Material for this task section start

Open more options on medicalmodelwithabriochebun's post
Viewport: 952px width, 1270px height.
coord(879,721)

Material for this task section end
Material for this task section start

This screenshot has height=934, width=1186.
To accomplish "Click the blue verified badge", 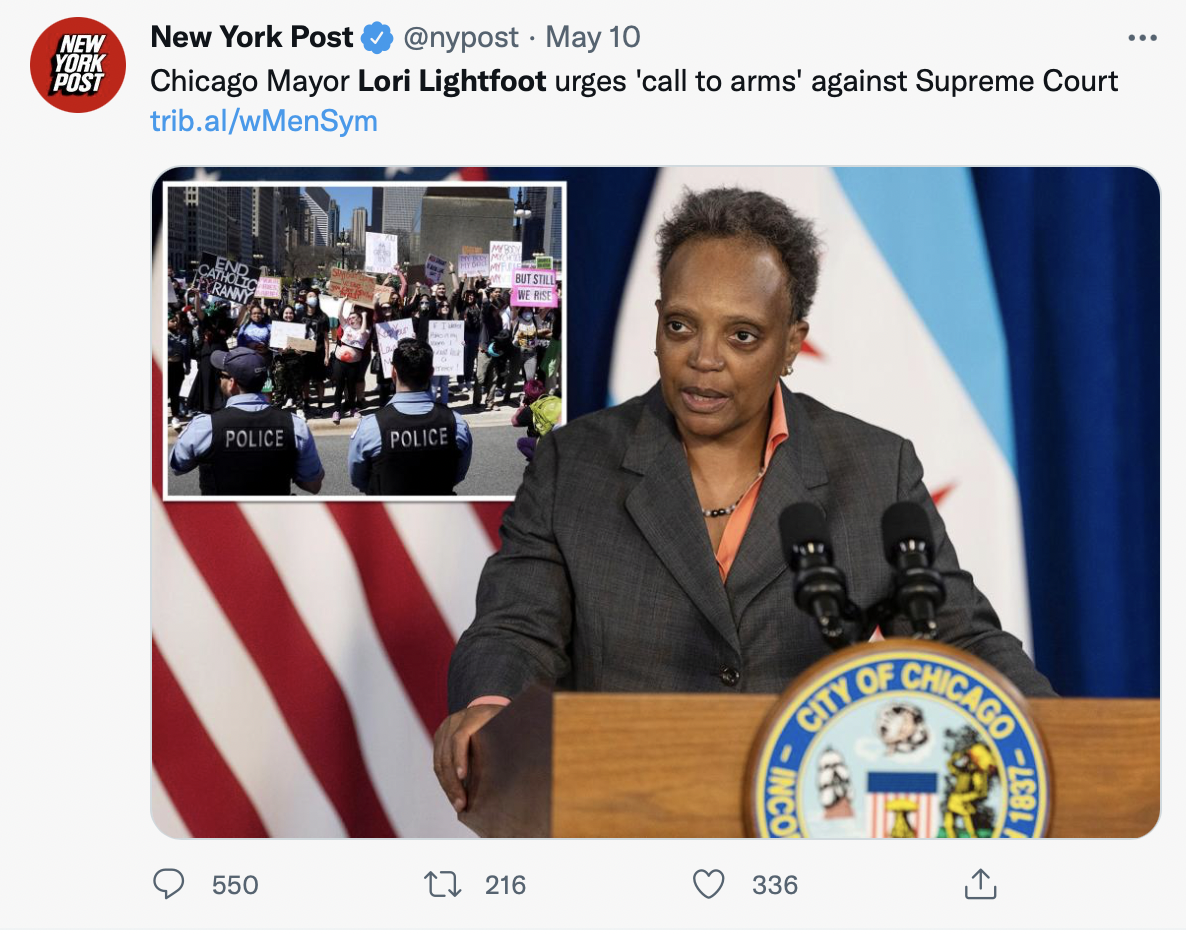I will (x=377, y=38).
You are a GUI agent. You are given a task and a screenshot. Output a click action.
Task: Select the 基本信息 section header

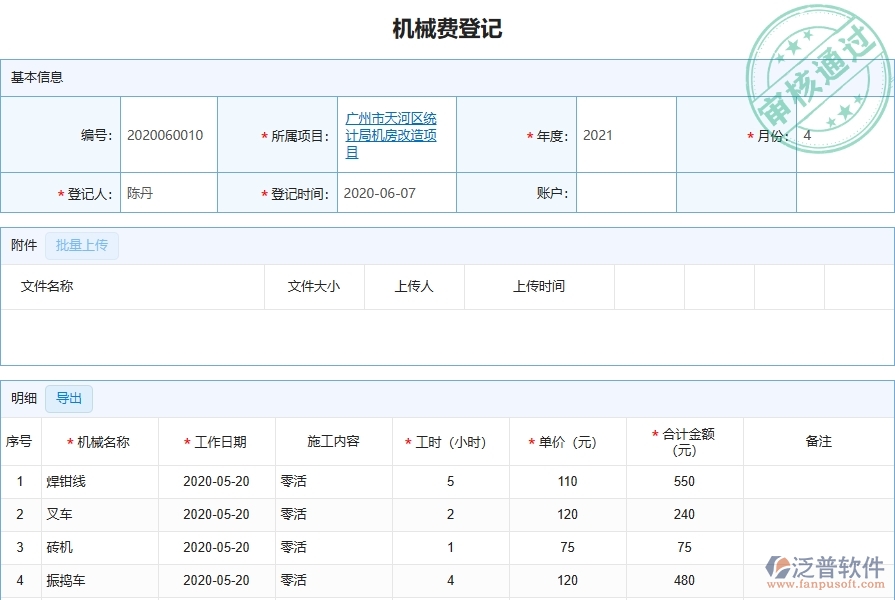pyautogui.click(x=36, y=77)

Material for this task section end

Task objective
Go through the records above and copy every line with the word "screenshot".

Exercise response
This screenshot has height=934, width=1186.
You are a GUI agent. You are given a task and a screenshot. Output a click action.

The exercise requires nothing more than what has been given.